Trailing suction hopper dredgers picked up the sand ten kilometers off the coast and took it to the right place. Two offshore replenishment locations alongside the peninsula are also part of the Sand Motor. The SandMotor project can be regarded as a ‘field laboratory’ of physical and institutional learning and an innovation for mainstream flood protection.
Dutch Water Management is known for it’s extensive knowledge and experience in the planning and protection of vulnerable areas.
The Dutch Delta is broad and ranges from hydraulic engineering and dikes to management, water supply, spatial planning and the food supply chain, energy, industry, housing and recreation. Rivers need space!
The Dutch help to prevent more casualties.
Dutch – US alliance
The Dutch-U.S. alliance helps safeguard both countries from water-related crises, including floods and coastal degradation, and allows effective responses when the worst crises cannot be prevented.
Our partnership proved vital after Hurricane Katrina, when the Netherlands provided immediate and long-term assistance to the Gulf Coast, and after Hurricane Sandy hit New York and New Jersey.
More frequent flash floods
Although there is as yet no proof that the extreme flood events of recent years are a direct consequence of climate change, they may give an indication of what can be expected: the frequency and intensity of floods in large parts of Europe is projected to increase. In particular, flash and urban floods, triggered by local intense precipitation events, are likely to be more frequent.
Reduction spring snowmelt floods
In snow‑dominated regions such as the Alps, the Carpathian Mountains and northern parts of Europe, spring snowmelt floods are projected to decrease due to a shorter snow season and less snow accumulation in warmer winters. Earlier snowmelt and reduced summer precipitation will reduce river flows in summer, when demand is typically highest.

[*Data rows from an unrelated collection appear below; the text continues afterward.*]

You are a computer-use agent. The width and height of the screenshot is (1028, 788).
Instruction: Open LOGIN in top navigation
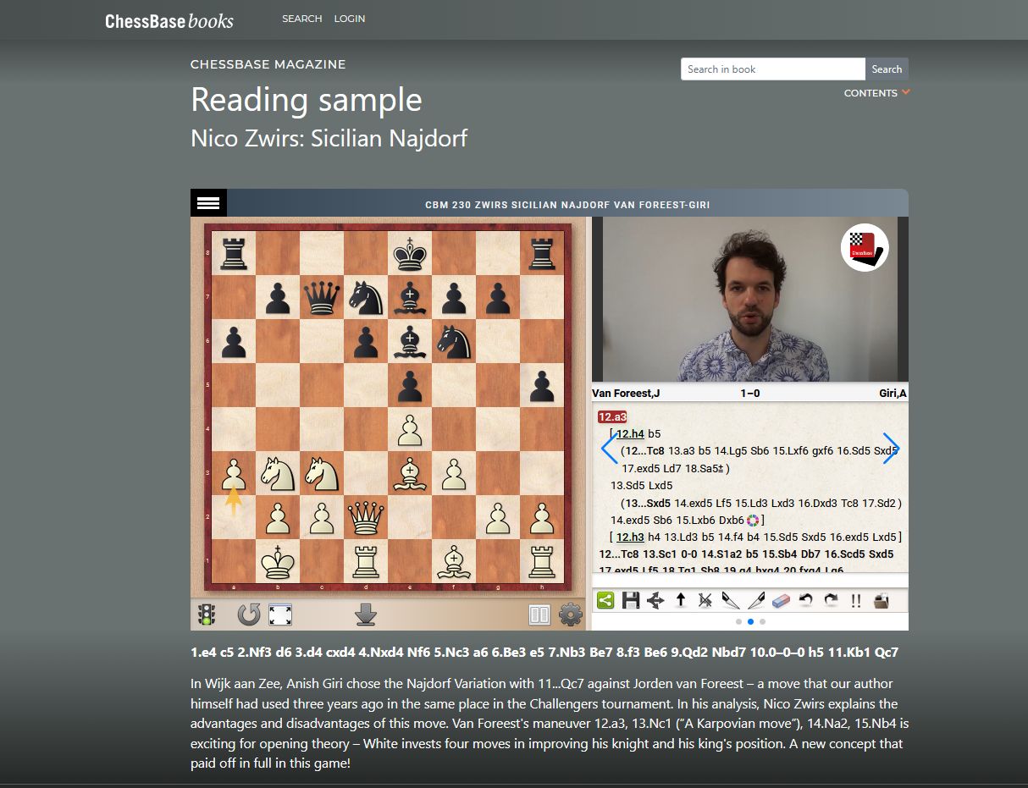point(350,19)
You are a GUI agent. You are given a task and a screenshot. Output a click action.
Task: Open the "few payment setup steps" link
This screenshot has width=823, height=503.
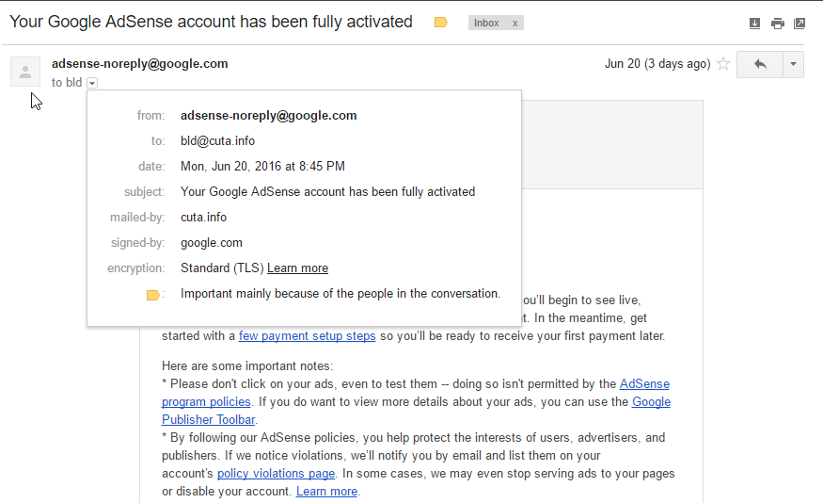[307, 336]
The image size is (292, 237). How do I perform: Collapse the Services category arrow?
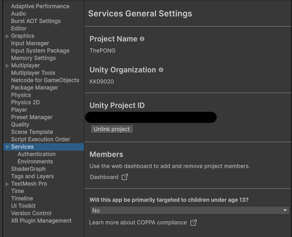tap(7, 147)
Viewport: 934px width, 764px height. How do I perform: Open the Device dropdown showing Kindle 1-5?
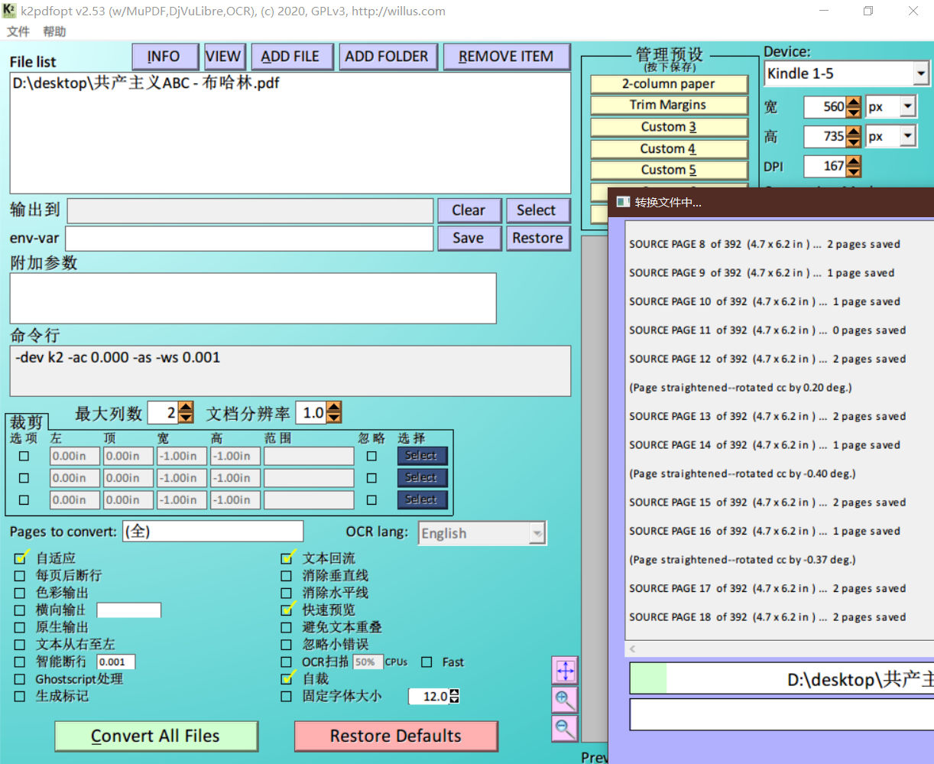(921, 74)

For the period 2071-2100 the general feature is a decrease of extreme flows in areas where snowmelt floods are dominating in the present climate. The hundred year floods will attenuate by 10-50% in northern Russia, Finland and most mountainous catchments throughout Europe. An increase by similar amount is projected in large areas elsewhere, whereas a mixed pattern is likely in Sweden, Germany and the Iberian Peninsula.
Increase flood losses
Losses from river flood disasters in Europe have worsened in recent years and climate change is expected to exacerbate this trend. The PESETA study, for example, estimates that by the 2080s, some 250-400 million Europeans could be affected each year (compared with 200 million in the period between 1961 and 1990). At the same time, annual losses due to river flooding in Europe could rise to €8-15 billion by the end of the century compared with an average of €6 billion today (21).
Large differences across Europe
Annual river flow is projected to decrease in southern and south-eastern Europe and increase in northern and north-eastern Europe (19).

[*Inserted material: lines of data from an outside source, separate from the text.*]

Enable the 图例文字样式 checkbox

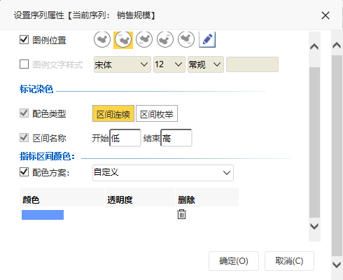(x=24, y=64)
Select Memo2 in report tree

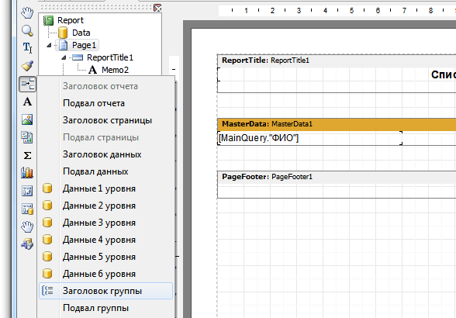109,70
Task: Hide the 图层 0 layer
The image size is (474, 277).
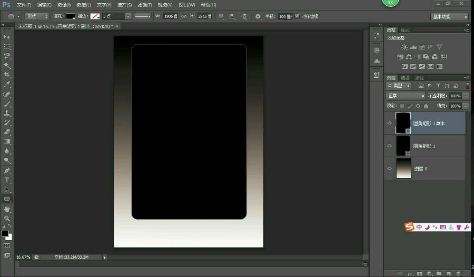Action: coord(390,169)
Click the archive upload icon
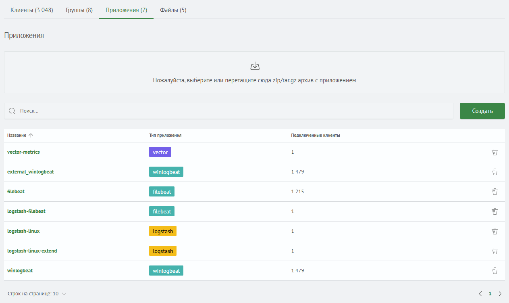The height and width of the screenshot is (303, 509). [x=255, y=66]
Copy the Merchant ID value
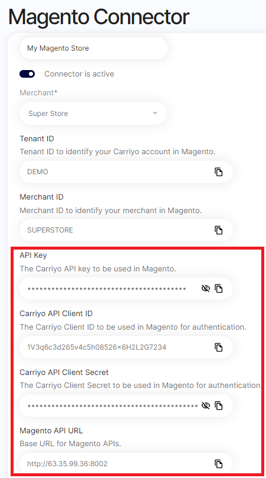Viewport: 266px width, 478px height. coord(218,230)
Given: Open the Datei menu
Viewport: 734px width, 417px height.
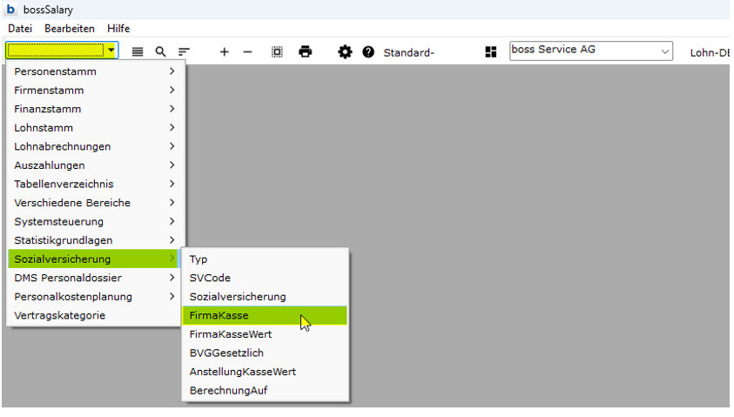Looking at the screenshot, I should click(20, 29).
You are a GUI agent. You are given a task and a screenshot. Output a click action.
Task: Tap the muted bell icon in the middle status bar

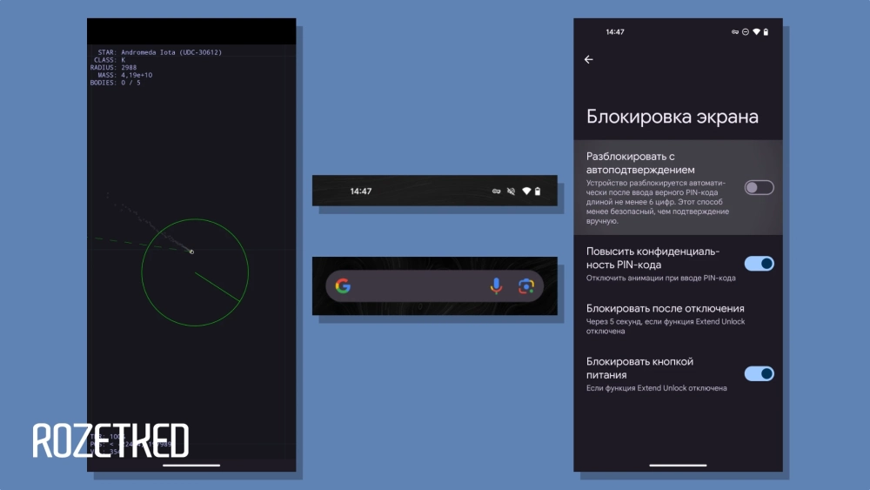click(x=511, y=191)
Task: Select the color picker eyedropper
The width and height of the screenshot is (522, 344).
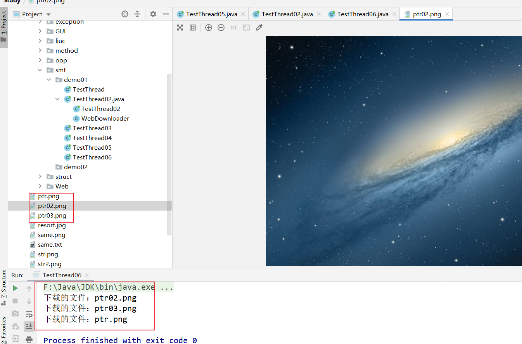Action: coord(259,28)
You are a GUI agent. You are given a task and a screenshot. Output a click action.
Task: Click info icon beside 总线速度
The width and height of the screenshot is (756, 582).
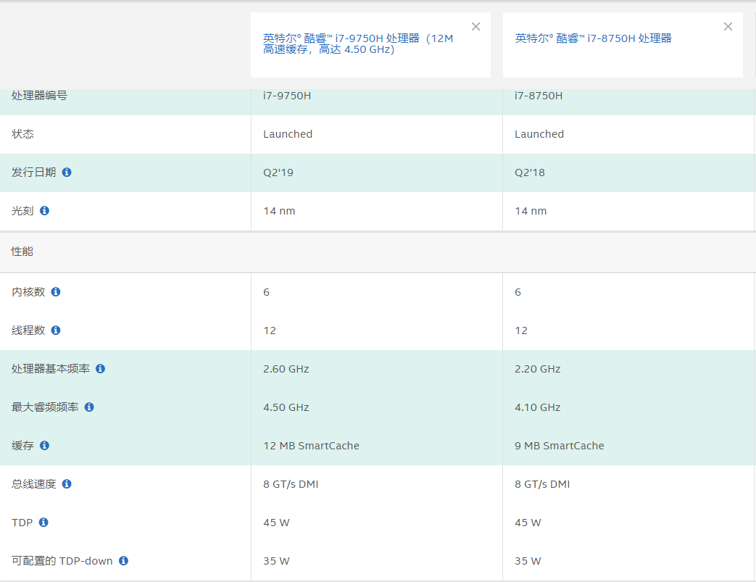[x=67, y=484]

Strong changes are also projected in the seasonality of river flows, with large differences across Europe. Winter and spring river flows are projected to increase in most parts of Europe, except for the most southern and south-eastern regions. In summer and autumn, river flows are projected to decrease in most of Europe, except for northern and north-eastern regions where autumn flows are projected to increase (20). Predicted reductions in summer flow are greatest for southern and south-eastern Europe, in line with the predicted increase in the frequency and severity of drought in this region.

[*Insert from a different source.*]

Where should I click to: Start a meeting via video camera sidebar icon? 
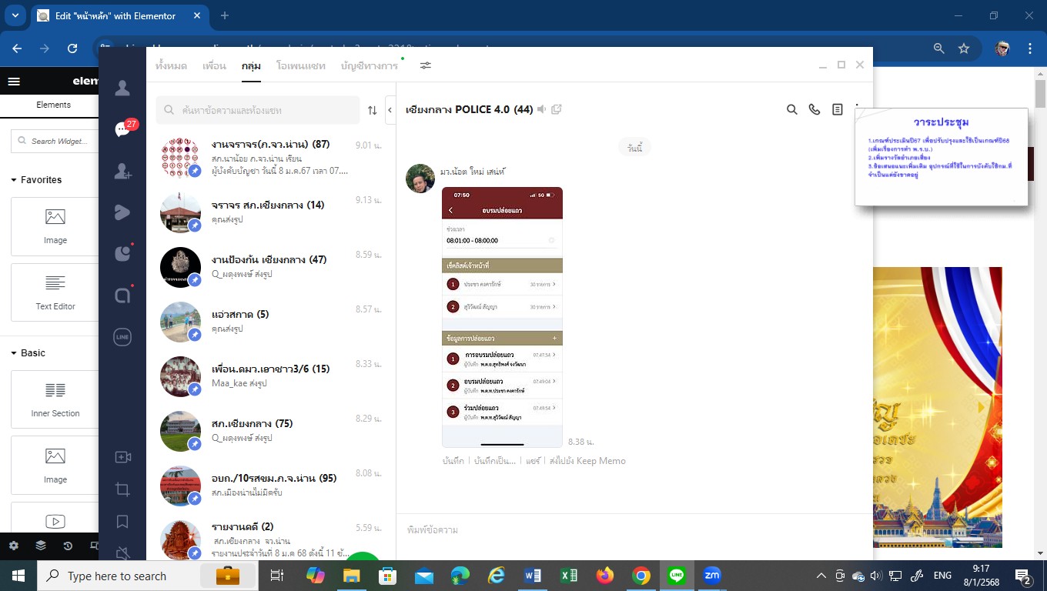pos(122,457)
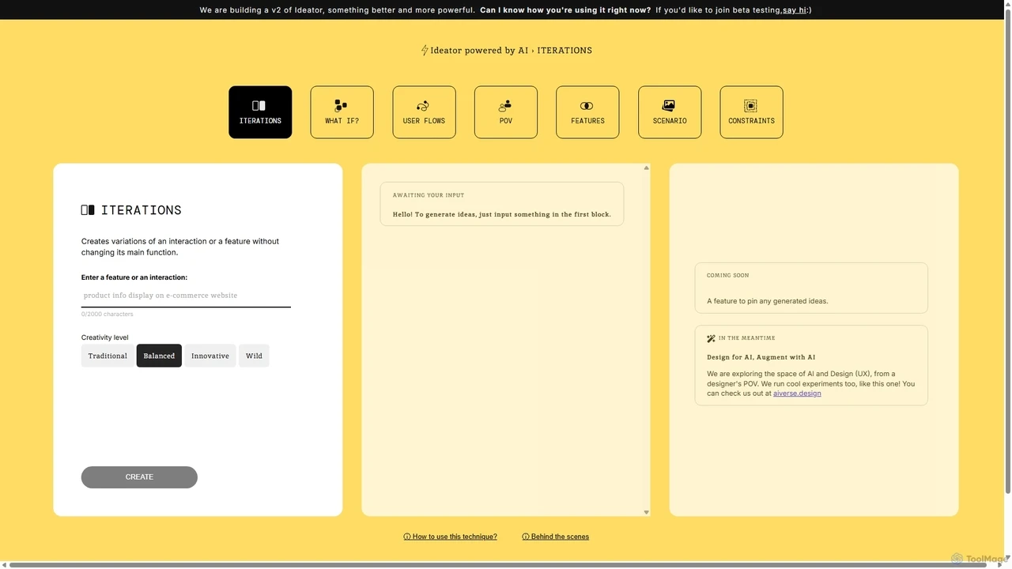Open the 'Behind the scenes' link
The height and width of the screenshot is (569, 1012).
point(556,537)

Climate-related changes in flood frequency are complex and dependent on the flood generating mechanism (e.g. heavy rainfall vs spring snowmelt), affected in different ways by climate change. Hence, in the regions where floods can be caused by several possible mechanisms, the net effect of climate change on flood risk is not trivial and a general and ubiquitously valid, flat-rate statement on change in flood risk cannot be made (22).